Başlangıçtaki bu problemleri aşmak için 1948'de para reformu yapıldı ve ulusal para birimi olarak Reichsmark yerine Deutsche Mark'ın kabul edilmesiyle enflasyon kontrol altına alındı. Batı Alman ekonomisini güçlendirmek için yapılan bu hamle JCS 1067 planı gereği savaş sonrası ilk iki yıl yapılamamıştı. Çünkü plana göre ABD işgal kuvvetleri "Almanya'nın ekonomik rehabilitasyonu için atılacak bütün adımları engellemek için yetkilendirilmişti.
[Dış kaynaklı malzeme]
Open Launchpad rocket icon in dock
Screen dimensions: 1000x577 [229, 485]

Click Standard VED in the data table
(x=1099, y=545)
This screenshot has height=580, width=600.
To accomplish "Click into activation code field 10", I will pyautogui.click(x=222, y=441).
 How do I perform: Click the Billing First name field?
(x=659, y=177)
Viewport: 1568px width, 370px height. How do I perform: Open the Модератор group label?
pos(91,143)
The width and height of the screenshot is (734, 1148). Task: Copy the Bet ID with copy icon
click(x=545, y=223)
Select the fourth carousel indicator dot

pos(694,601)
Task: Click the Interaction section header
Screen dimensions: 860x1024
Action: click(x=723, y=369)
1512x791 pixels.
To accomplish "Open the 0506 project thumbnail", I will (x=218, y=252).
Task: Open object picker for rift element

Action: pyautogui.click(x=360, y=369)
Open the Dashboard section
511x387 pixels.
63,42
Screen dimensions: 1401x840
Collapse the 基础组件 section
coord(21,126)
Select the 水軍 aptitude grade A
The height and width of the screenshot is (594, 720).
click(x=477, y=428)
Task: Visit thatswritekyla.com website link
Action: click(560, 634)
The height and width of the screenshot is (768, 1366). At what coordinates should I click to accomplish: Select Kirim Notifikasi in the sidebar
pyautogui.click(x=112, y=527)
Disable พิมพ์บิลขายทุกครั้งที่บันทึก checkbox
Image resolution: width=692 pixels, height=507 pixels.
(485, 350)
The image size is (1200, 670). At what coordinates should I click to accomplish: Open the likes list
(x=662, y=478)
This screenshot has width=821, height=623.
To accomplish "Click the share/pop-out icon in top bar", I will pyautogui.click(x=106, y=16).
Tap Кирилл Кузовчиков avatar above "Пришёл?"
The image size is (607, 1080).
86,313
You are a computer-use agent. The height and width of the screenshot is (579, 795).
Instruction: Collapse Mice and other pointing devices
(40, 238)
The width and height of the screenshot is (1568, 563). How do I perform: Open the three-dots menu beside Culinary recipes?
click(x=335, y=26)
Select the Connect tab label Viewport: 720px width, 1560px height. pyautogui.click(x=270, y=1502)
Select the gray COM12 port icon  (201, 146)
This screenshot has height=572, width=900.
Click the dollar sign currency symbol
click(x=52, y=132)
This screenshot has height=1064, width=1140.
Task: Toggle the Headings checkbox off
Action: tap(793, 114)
Bu sırada hükûmet, Erhard'ın tavsiyesiyle, orta gelirli üzerindeki vergi yükünü kaldırma yoluna gitti. O sıralarda ABD işgal kuvvetlerinde görevli olan (sonradan Başkan Kennedy'nin finans danışmanlığına kadar yükselecekti) genç ekonomist Walter Heller, 1949 yılında yazdığı makalede Alman ekonomisindeki baskıyı kaldırmak için mali reformda vergi indirimine gidilmesini önermişti. Özellikle bireysel gelirlerde vergi oranları önemli ölçüde düşürüldü. Reform öncesi 6.000 Alman Markı üzerinde olan bütün gelirlerden %95 vergi alınırken bu oran reformdan sonra sadece yıllık 250.000 Alman Markı'nın üzerinde olan gelirlere uygulanmaya başladı. 1950 yılında, 2.400 Mark civarı yıllık gelir olan Batı Alman vatandaşları için marjinal vergi oranı yüzde 85'ten yüzde 18'e düştü.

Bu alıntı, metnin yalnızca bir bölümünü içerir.